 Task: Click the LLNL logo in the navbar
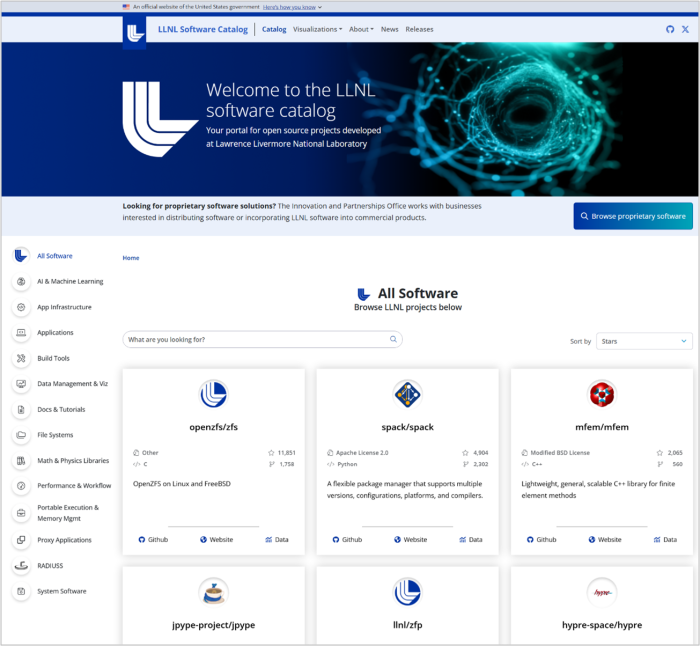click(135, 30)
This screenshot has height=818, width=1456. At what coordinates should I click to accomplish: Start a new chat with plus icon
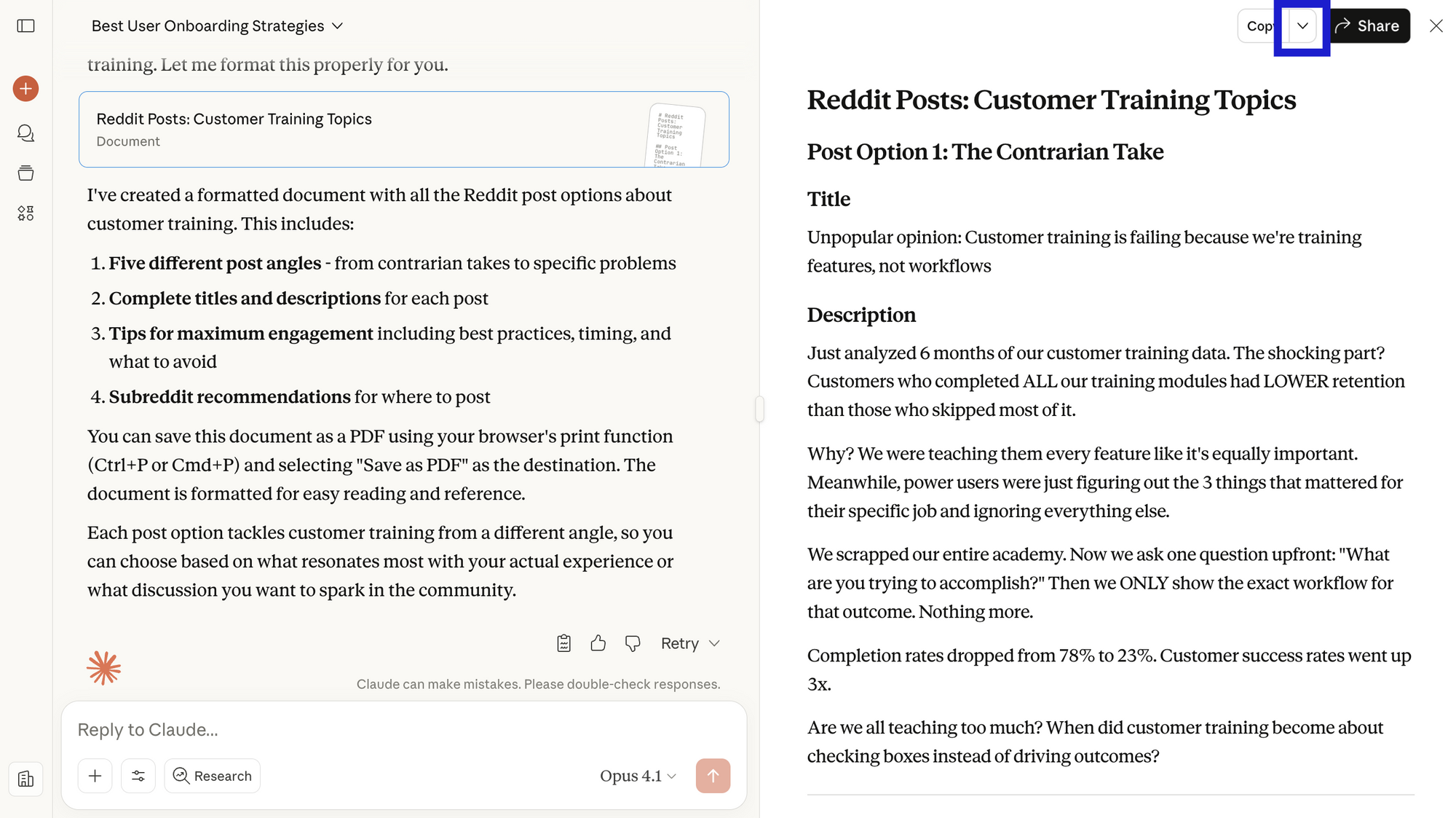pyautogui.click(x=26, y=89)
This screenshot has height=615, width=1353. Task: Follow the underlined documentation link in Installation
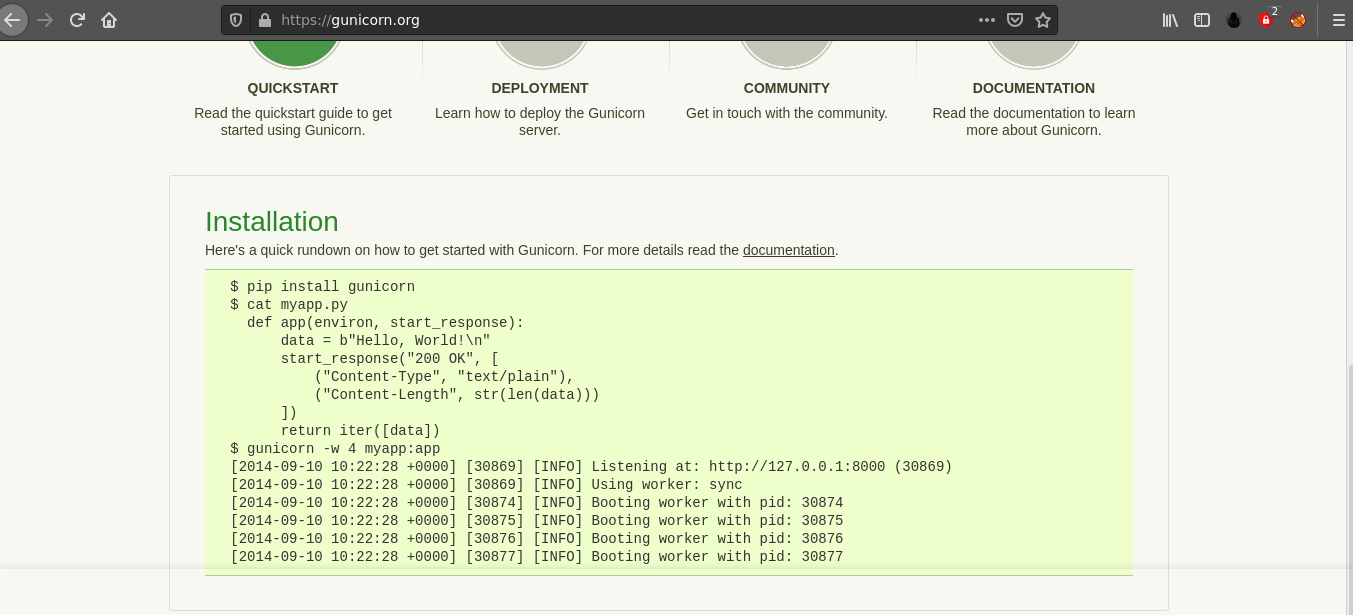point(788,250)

__________________________________________________

**Problem requirements**
Recast the records from the line with "This screenshot has height=615, width=1353." through the end of the records as a two-column CSV with the headers text and answer. Give one row per record, put each value in its own quoted field, replace line breaks with spaces, and leave out the pictures.

**Solution to the exercise**
text,answer
"This screenshot has height=615, width=1353. Task: Follow the underlined documentation link in Installation","point(788,250)"